### Exercise:
Collect every line below that contains the string "width", copying each one in full. Case counts.

### Record list:
● ● ● ● ● ● ●
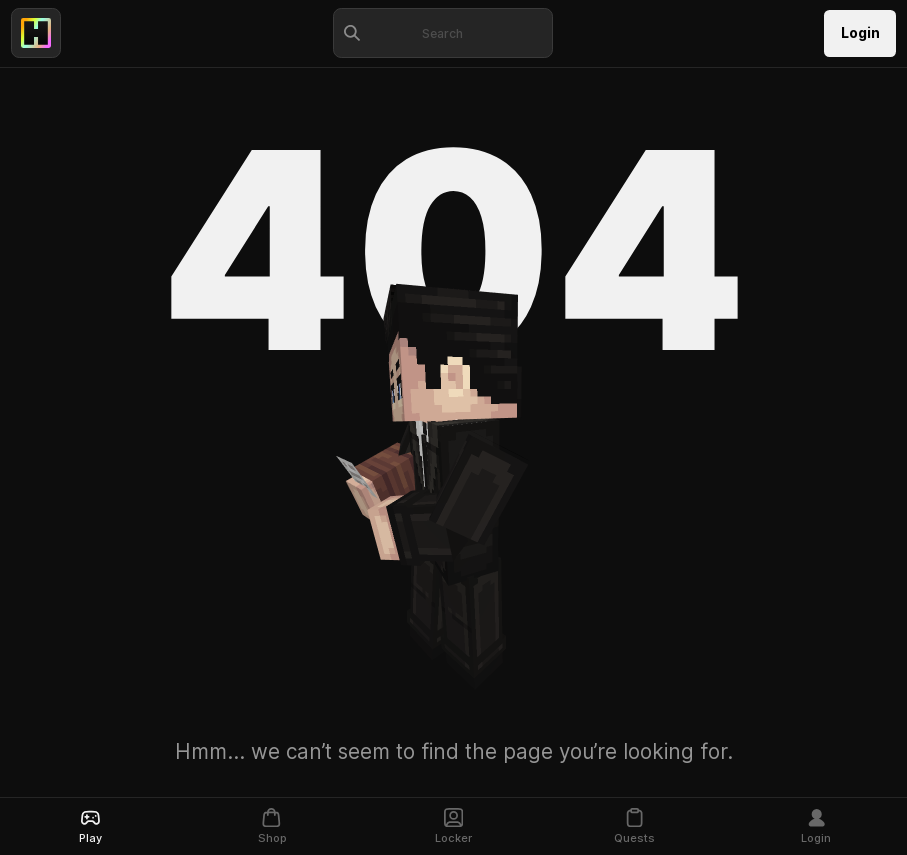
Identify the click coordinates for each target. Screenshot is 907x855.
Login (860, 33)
● ● ● ● ● ● ●
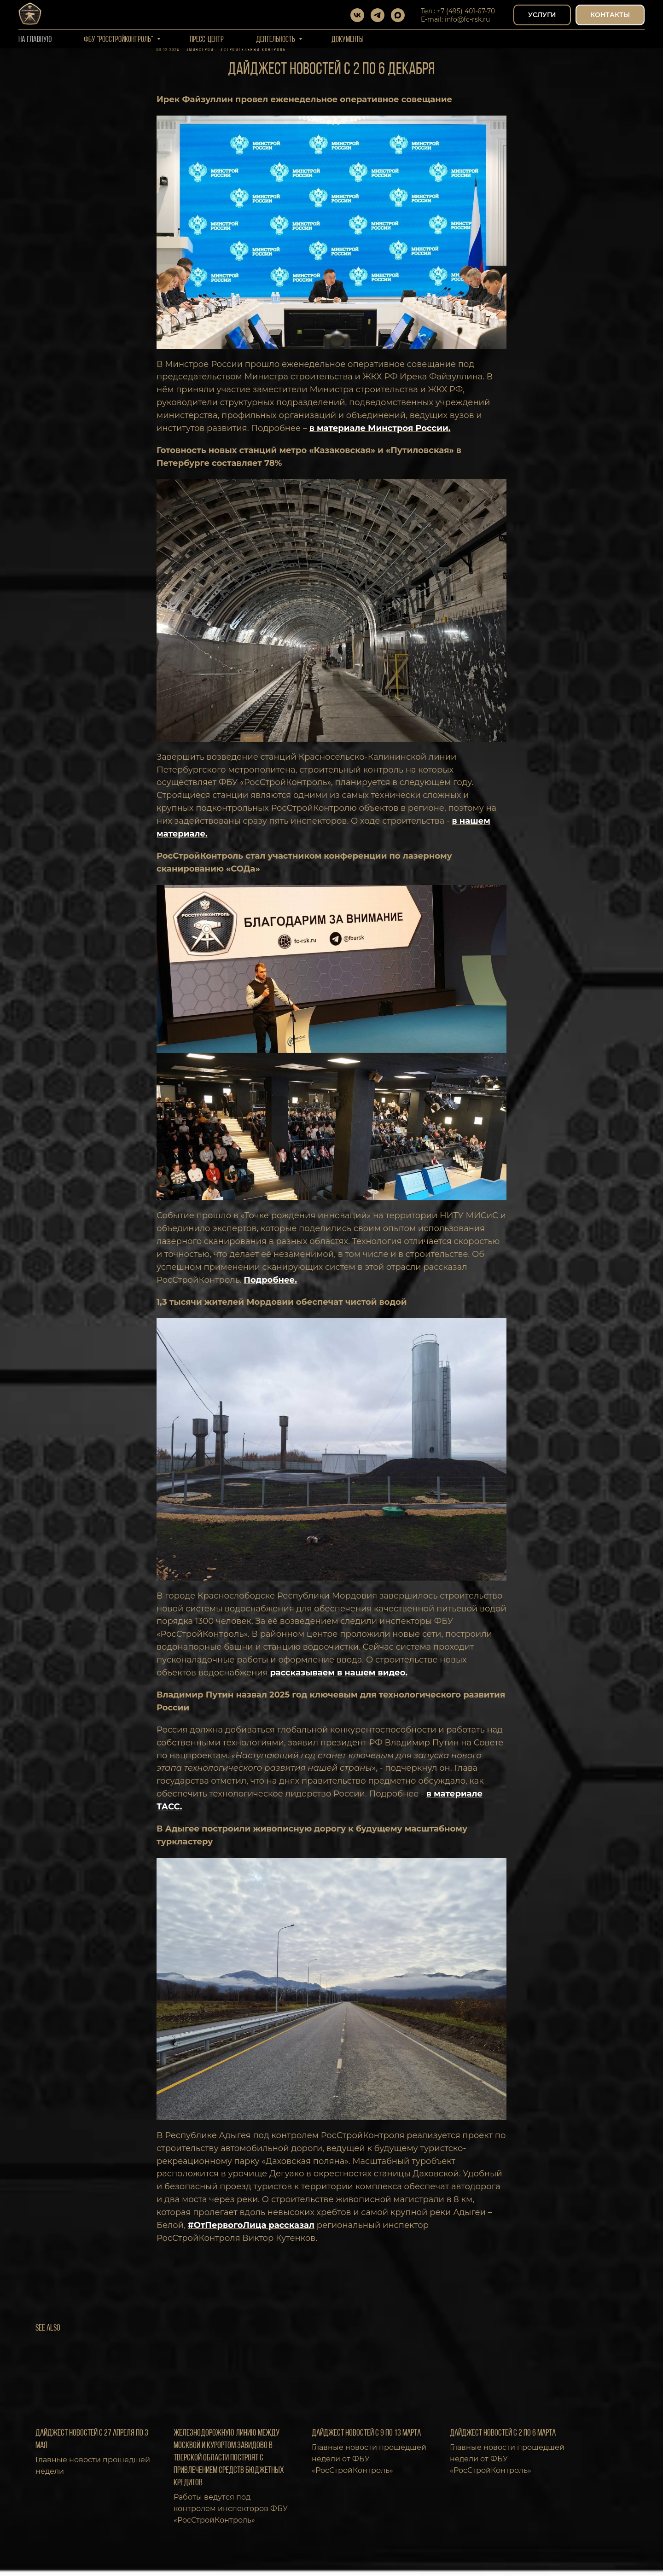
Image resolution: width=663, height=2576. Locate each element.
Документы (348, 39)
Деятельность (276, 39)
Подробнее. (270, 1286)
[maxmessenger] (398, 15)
● ● ● ● ● ● ●
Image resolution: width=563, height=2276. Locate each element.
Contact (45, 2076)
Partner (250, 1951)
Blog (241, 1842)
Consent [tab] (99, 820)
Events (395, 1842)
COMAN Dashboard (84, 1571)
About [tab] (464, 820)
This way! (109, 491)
● ● ● ● ● ● ●
### Finished answer:
Image resolution: width=663, height=2576. Locate each element.
Image resolution: width=563, height=2276. Locate each element.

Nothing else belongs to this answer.